You can’t wait for inspiration. You have to go after it with a club. –Jack London (modern translation)
When we land in a new country, we always spend day one doing reconnaissance. It is a way to ground ourselves and get our bearings before we set up camp, so to speak. As American citizens, landing in Washington was familiar in some ways but completely foreign in others. We are not sure why, as none of us had ever stepped foot in a Boys and Girls Club before, but day one in Washington was different. We were looking for the grocery store and we found a community that would last far beyond the summer.
The Club Teen Center in the Lake Hills area of Bellevue, Washington was an easy walk from the house we were renting. Our boys discovered they were the appropriate age to attend the free drop-in program whenever they felt inspired. The next day they made the decision to check things out.

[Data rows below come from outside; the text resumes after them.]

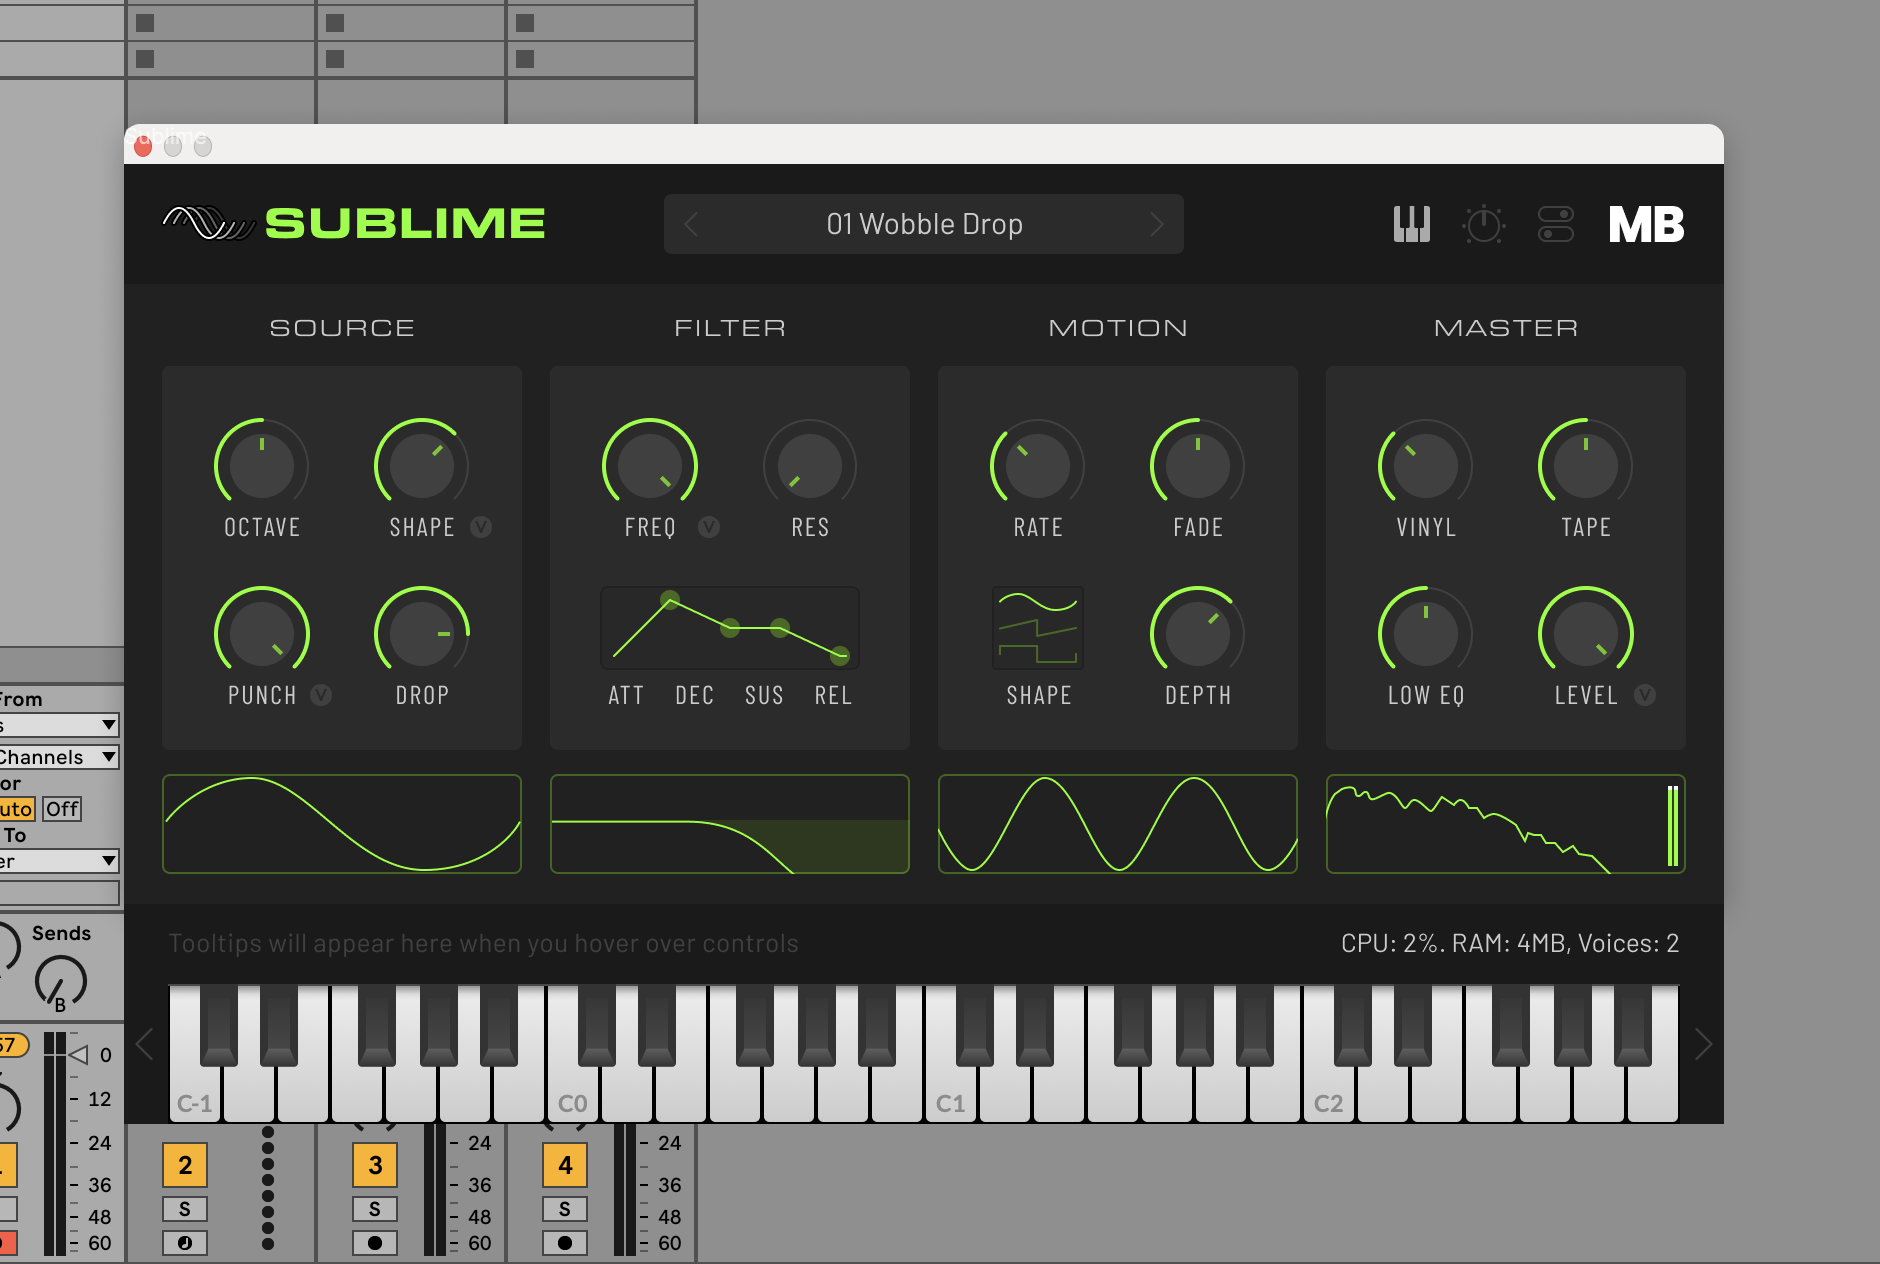Click the toggle switches icon in header

1556,224
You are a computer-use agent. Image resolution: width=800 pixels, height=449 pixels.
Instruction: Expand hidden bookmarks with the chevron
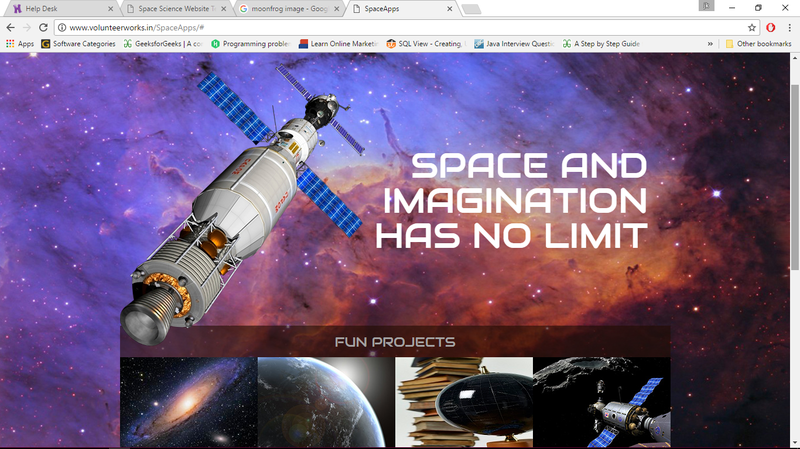click(710, 44)
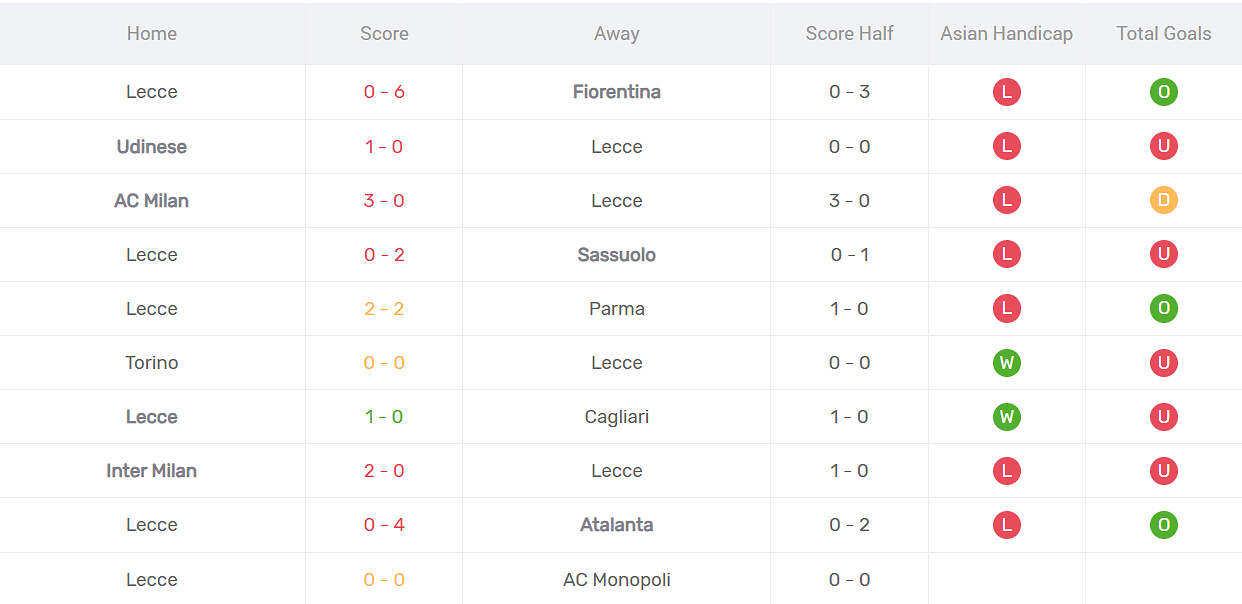Click the yellow D badge in AC Milan row

pyautogui.click(x=1163, y=200)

What came next was a flood of new friends and experiences that paved the way for their re-entry into American life in the best, healthiest way possible. Seth gave them the VIP tour to orient them to the facility which included a recording studio and state of the art technology lab. They built bikes with Lance during the WheelLab and they were able to keep them when they were done. They ride those very bikes to school every day in Bellingham and tell the story of their bike building experience. They went on outings almost every day with Teacher Marcus to the Ballard Locks or swimming in Lake Washington. Teacher Jen took them to the All Together Skatepark in Seattle during the Chill Program for a week. They were able to shred with the pros every night and our oldest returned to celebrate his birthday and buy his first custom deck.
They eventually joined the Keystone Club for kids ages 14-18 that focuses heavily on community service, career preparation, and leadership development. Keystone gave them the opportunity to learn from an incredible man named Masao Yamada. Masao has more dot org’s in his signature than anyone I have ever met. What does that mean in terms of what he offers teens every day? He included the boys in fundraising for a college trip, an anti-bullying campaign, and the WheelLab. They were able to play, share meals, and do meaningful work with incredible adults supporting all kids who walk through The Club doors.

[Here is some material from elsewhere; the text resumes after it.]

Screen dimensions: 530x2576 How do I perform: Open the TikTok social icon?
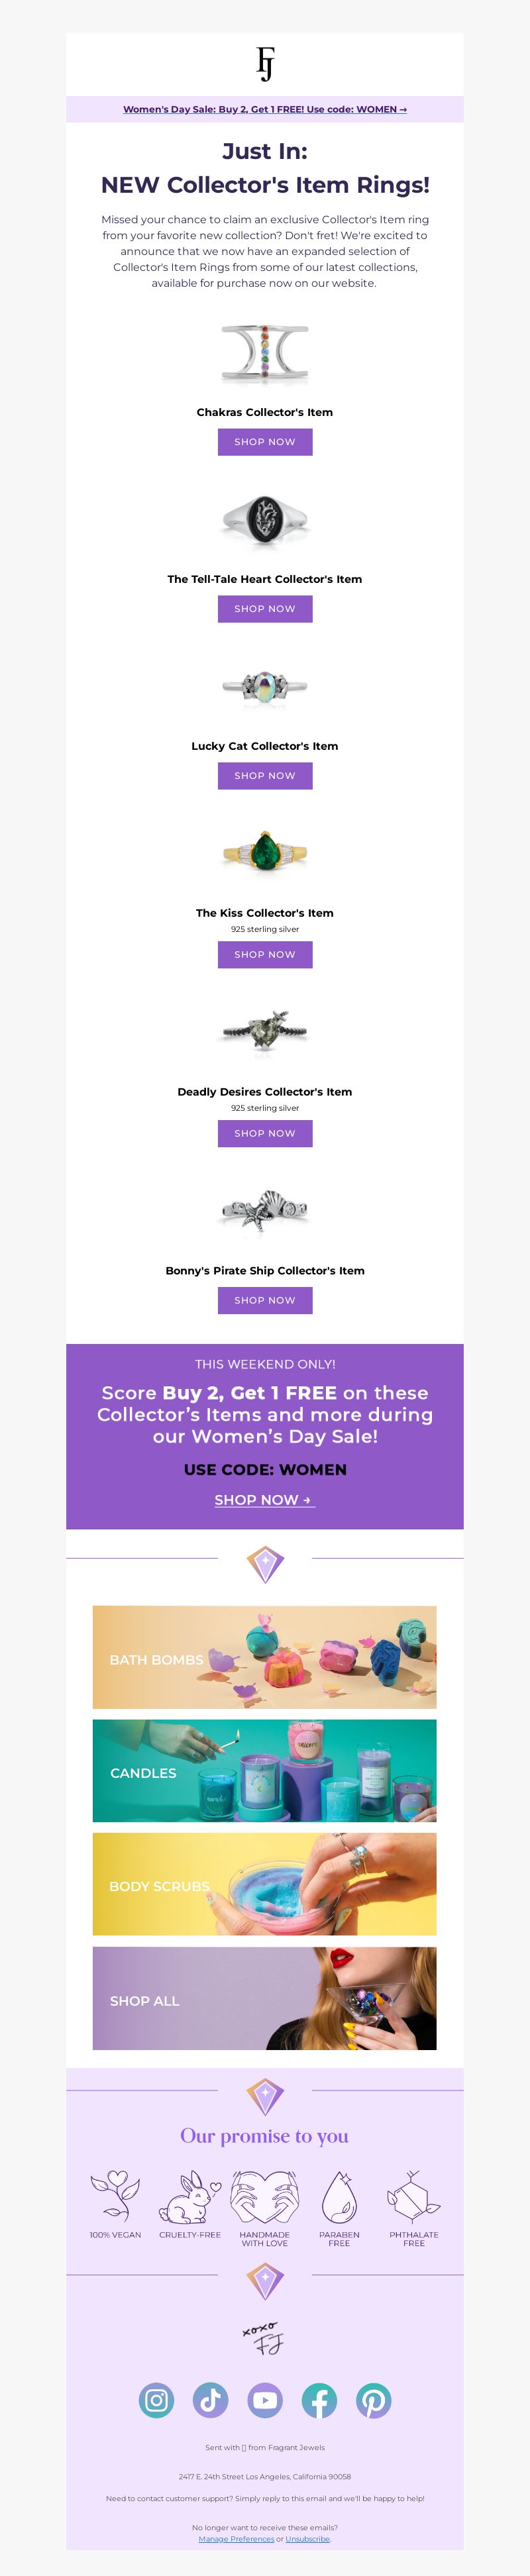click(x=210, y=2400)
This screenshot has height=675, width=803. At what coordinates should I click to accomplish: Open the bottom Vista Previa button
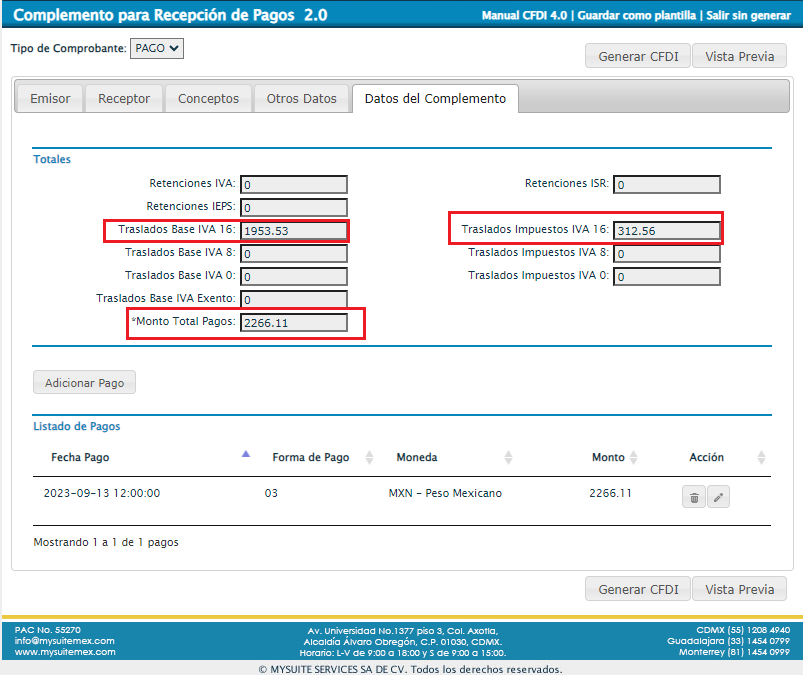click(x=739, y=589)
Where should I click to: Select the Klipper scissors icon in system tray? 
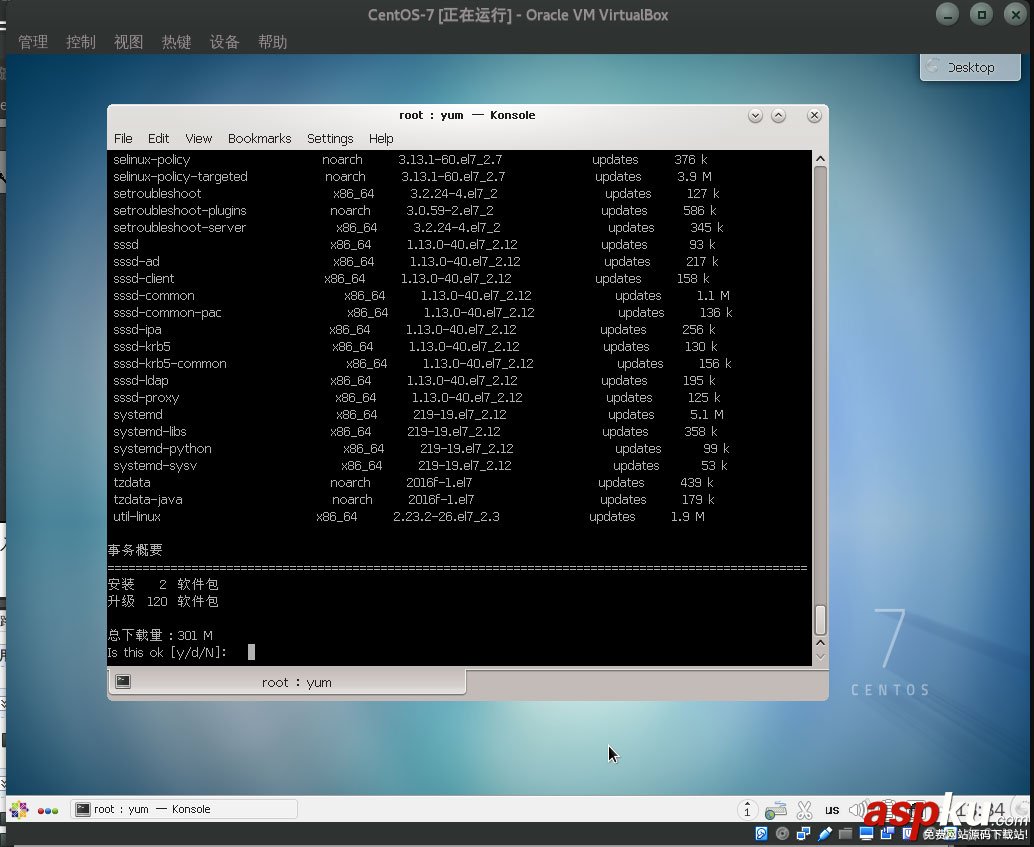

Our boys were only physically a part of The Club for just over a month and the impact was life-changing. They were able to work with Masao, a few weekends back, on a visit to Bellevue building hurricane relief kits for the East Coast. This weekend they are volunteering again at The Club’s Haunted House Fundraiser October 19th and 20th from 7:30-10:30 at 15228 Lake Hills Boulevard to benefit CRMO Research.

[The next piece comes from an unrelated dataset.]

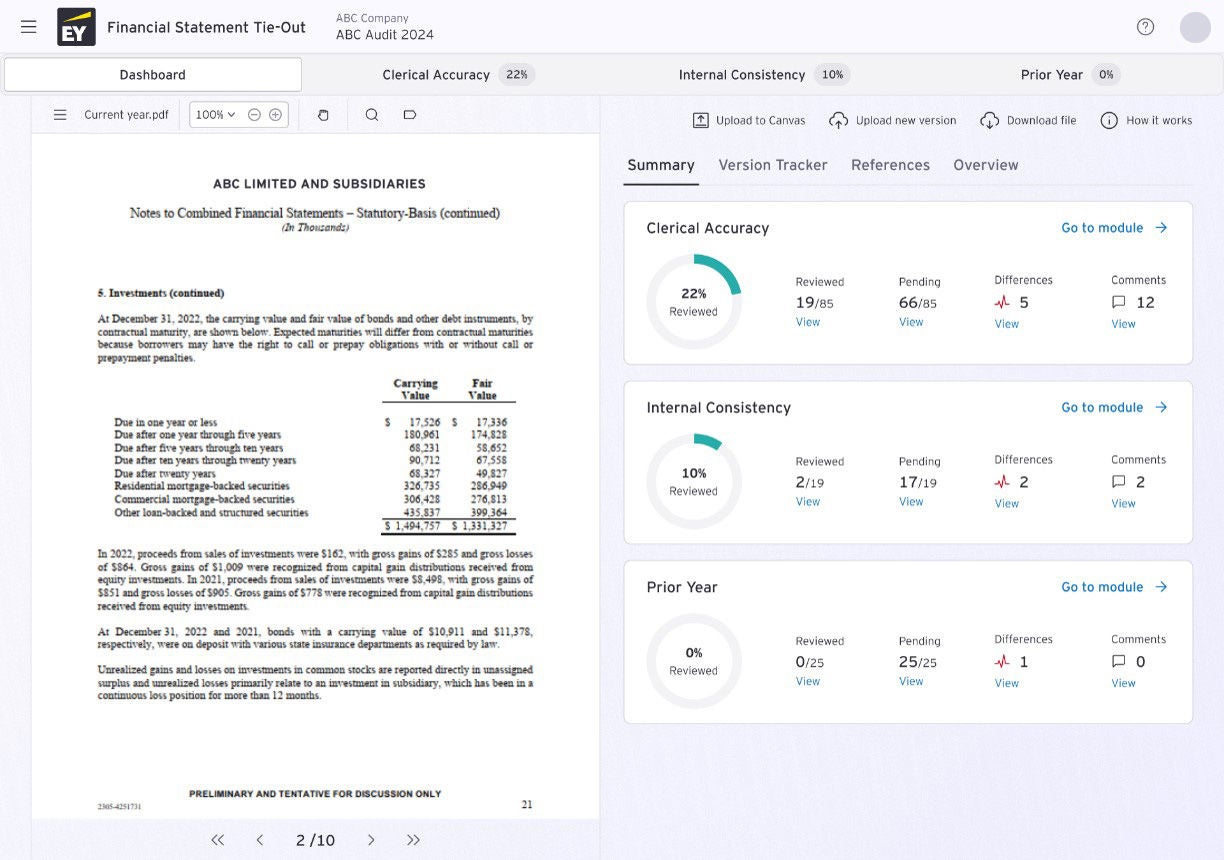Click the Prior Year 0% progress ring
The width and height of the screenshot is (1224, 860).
tap(693, 661)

The Boys and Girls Club of America was started in 1860 as a Boys Club. It was created by three women to help boys who were needing a positive outlet for their abundant energy. It 1990 Congress amended and renewed the charter to include girls but the partnership was longstanding as the founders themselves were women. The mission is so closely aligned to our family values that the boys felt like it was an extension of our home life: “To enable all young people, especially those who need us most, to reach their full potential as productive, caring, responsible citizens.”
I am happy to report that since we have had this experience and started talking about it to others, the impact this organization had on our family is quite common around the country. While we couldn’t imagine other places having the caliber of people that run the Boys and Girls Clubs of Bellevue, it turns out the Boys and Girls Club of America has an uncanny ability to attract remarkable humans across the country.
Just like when I wrote about the power of libraries and how Rotary changed my life, The Boys and Girls Club of America is now part of our story, our mission, and our future. We can’t wait to see what The Boy and Girls Club of Whatcom County has to offer, and we are honored to be just a small part of this world-class club.
As a nomadic family, living in 30 countries over the past five years, what our boys found at this club was their homecoming. Travel is about discovery, perspective, understanding, and community. Sometimes it just takes a walk around the block to change your view of the world.